Vearch
Vearch is the vector search infrastructure for deeping learning and AI applications.
Setting up
Follow instructions.
You'll need to install langchain-community with pip install -qU langchain-community to use this integration
%pip install --upgrade --quiet  vearch
# OR
%pip install --upgrade --quiet  vearch_cluster
Example
from langchain_community.document_loaders import TextLoader
from langchain_community.vectorstores.vearch import Vearch
from langchain_huggingface import HuggingFaceEmbeddings
from langchain_text_splitters import RecursiveCharacterTextSplitter
from transformers import AutoModel, AutoTokenizer
# repalce to your local model path
model_path = "/data/zhx/zhx/langchain-ChatGLM_new/chatglm2-6b"

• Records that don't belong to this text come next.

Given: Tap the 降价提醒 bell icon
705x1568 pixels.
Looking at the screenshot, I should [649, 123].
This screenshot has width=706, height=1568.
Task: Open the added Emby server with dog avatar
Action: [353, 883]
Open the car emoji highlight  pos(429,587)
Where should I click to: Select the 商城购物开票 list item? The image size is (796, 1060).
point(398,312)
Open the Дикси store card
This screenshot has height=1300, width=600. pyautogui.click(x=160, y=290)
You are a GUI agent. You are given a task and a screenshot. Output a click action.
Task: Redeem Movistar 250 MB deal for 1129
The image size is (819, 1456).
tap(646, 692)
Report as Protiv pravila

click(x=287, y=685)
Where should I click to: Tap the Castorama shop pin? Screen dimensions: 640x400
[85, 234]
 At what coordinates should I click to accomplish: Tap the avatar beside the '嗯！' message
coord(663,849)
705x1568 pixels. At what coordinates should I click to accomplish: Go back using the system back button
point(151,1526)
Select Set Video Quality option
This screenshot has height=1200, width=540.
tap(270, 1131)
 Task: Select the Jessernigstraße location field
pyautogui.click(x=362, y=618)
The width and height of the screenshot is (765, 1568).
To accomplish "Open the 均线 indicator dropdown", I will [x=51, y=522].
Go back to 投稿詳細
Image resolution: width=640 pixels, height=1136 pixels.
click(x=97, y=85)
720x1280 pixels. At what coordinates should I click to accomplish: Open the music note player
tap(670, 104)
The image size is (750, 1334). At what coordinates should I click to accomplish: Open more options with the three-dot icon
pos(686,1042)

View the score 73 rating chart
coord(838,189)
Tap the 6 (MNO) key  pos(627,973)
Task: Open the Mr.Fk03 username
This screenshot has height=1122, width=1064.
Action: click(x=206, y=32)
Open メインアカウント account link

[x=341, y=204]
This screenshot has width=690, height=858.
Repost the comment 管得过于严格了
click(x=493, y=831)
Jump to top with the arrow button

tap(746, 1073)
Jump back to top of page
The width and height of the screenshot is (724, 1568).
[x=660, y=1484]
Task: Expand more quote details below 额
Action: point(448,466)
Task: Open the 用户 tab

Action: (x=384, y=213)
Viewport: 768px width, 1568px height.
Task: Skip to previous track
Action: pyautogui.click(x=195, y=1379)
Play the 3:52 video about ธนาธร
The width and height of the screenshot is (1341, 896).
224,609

tokenizer = AutoTokenizer.from_pretrained(model_path, trust_remote_code=True)
model = AutoModel.from_pretrained(model_path, trust_remote_code=True).half().cuda(0)
Loading checkpoint shards: 100%|██████████| 7/7 [00:07<00:00,  1.01s/it]
query = "你好!"
response, history = model.chat(tokenizer, query, history=[])
print(f"Human: {query}\nChatGLM:{response}\n")
query = "你知道凌波微步吗,你知道都有谁学会了吗?"
response, history = model.chat(tokenizer, query, history=history)
print(f"Human: {query}\nChatGLM:{response}\n")
Human: 你好!
ChatGLM:你好👋!我是人工智能助手 ChatGLM2-6B,很高兴见到你,欢迎问我任何问题。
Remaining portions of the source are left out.